**GOAL OF THE EXERCISE**
Within this listing, how many lines include the word "logo"? Only the number should be given.

**DATA EXTRACTS**
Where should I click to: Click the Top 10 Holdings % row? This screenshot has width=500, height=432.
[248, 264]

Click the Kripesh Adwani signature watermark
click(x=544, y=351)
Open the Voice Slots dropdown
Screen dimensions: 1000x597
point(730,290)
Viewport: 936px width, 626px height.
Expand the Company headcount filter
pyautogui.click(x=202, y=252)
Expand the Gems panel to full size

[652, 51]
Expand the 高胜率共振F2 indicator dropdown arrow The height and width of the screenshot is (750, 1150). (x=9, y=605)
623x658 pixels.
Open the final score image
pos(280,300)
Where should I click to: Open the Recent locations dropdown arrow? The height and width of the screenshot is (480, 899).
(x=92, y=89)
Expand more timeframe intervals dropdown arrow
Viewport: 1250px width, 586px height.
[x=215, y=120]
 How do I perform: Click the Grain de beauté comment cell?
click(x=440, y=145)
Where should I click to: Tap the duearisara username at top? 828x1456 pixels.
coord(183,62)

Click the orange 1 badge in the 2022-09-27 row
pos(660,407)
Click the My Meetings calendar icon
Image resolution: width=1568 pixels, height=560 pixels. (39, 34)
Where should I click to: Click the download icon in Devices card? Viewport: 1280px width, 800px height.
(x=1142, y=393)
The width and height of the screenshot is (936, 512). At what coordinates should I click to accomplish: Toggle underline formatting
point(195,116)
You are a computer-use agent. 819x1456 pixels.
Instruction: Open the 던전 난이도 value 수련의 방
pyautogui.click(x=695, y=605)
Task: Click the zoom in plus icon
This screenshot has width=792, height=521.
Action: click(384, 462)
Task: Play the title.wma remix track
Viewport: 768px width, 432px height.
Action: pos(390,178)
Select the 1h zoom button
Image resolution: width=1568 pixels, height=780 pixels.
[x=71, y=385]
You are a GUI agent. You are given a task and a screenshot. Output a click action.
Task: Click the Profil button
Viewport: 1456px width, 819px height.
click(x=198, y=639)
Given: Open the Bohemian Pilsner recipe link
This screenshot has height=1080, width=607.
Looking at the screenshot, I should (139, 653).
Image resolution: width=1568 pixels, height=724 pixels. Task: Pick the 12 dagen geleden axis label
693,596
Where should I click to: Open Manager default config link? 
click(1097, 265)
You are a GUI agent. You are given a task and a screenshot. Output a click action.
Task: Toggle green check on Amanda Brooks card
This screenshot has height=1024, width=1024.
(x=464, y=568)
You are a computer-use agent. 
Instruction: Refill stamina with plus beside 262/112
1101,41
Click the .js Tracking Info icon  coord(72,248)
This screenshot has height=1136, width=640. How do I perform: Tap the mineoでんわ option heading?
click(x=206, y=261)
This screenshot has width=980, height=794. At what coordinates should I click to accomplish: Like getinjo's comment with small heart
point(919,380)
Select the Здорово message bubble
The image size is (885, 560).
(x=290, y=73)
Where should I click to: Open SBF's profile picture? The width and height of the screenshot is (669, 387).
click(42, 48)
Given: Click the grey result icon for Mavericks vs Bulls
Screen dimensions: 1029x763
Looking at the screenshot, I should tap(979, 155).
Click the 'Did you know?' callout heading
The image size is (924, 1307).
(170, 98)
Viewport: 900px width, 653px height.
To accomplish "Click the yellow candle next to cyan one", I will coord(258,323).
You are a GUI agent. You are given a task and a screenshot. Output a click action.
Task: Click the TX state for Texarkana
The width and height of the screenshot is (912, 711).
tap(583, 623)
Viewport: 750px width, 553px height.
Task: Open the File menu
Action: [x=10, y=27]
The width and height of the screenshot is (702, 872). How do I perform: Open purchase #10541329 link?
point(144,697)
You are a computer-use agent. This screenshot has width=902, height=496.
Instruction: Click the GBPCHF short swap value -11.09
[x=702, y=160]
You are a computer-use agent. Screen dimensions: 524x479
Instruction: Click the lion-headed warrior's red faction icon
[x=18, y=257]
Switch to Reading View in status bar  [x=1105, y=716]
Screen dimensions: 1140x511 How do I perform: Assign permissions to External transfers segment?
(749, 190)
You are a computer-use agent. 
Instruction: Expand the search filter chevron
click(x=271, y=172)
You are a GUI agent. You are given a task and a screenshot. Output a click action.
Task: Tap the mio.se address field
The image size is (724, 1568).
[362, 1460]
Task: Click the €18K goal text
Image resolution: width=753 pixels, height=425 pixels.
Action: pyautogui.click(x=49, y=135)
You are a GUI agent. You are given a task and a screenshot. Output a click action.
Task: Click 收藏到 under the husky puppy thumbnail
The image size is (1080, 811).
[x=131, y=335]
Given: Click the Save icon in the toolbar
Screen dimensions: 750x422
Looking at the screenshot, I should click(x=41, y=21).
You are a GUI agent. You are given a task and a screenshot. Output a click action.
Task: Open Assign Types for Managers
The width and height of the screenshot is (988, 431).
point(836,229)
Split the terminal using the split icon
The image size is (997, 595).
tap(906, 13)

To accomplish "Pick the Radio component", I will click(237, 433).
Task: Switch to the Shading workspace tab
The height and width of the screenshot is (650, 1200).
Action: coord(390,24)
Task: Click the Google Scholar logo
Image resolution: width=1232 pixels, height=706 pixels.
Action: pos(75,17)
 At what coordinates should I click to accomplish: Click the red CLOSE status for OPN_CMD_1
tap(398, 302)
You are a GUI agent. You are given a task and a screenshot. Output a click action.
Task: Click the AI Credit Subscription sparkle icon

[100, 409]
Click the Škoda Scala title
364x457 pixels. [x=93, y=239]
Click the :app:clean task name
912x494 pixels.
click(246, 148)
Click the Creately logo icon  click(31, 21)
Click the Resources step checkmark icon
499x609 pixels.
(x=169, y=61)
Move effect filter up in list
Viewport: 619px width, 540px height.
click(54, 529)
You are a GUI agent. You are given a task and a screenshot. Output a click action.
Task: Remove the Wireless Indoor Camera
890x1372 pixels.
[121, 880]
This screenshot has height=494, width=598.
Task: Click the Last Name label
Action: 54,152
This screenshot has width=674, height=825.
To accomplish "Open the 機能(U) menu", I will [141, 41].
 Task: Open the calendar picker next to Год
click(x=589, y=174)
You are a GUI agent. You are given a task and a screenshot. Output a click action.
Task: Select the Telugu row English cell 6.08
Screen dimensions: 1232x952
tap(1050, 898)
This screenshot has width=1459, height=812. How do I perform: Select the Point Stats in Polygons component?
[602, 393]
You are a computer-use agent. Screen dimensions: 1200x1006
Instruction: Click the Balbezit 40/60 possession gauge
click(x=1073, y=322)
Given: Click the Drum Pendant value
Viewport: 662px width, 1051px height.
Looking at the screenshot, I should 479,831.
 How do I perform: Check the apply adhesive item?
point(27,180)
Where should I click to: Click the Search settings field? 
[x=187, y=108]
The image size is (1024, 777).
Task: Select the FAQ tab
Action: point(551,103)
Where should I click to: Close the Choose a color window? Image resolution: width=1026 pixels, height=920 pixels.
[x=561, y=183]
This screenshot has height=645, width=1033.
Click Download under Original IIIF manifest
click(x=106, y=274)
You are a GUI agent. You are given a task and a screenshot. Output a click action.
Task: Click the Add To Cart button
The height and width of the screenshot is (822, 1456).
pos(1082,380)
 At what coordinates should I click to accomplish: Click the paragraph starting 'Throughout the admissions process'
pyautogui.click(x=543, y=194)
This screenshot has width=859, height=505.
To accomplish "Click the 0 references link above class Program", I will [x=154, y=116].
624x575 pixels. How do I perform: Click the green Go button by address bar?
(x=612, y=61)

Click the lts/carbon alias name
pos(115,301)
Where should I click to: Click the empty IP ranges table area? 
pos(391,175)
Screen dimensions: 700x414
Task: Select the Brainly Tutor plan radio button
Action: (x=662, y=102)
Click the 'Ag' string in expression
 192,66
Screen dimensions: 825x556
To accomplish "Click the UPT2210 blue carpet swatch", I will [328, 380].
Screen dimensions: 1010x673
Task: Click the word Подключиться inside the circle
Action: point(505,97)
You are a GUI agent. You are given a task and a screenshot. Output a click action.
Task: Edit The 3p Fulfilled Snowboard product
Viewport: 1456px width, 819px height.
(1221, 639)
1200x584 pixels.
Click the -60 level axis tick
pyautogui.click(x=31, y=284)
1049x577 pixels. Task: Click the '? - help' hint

**WRITTEN ANSWER**
2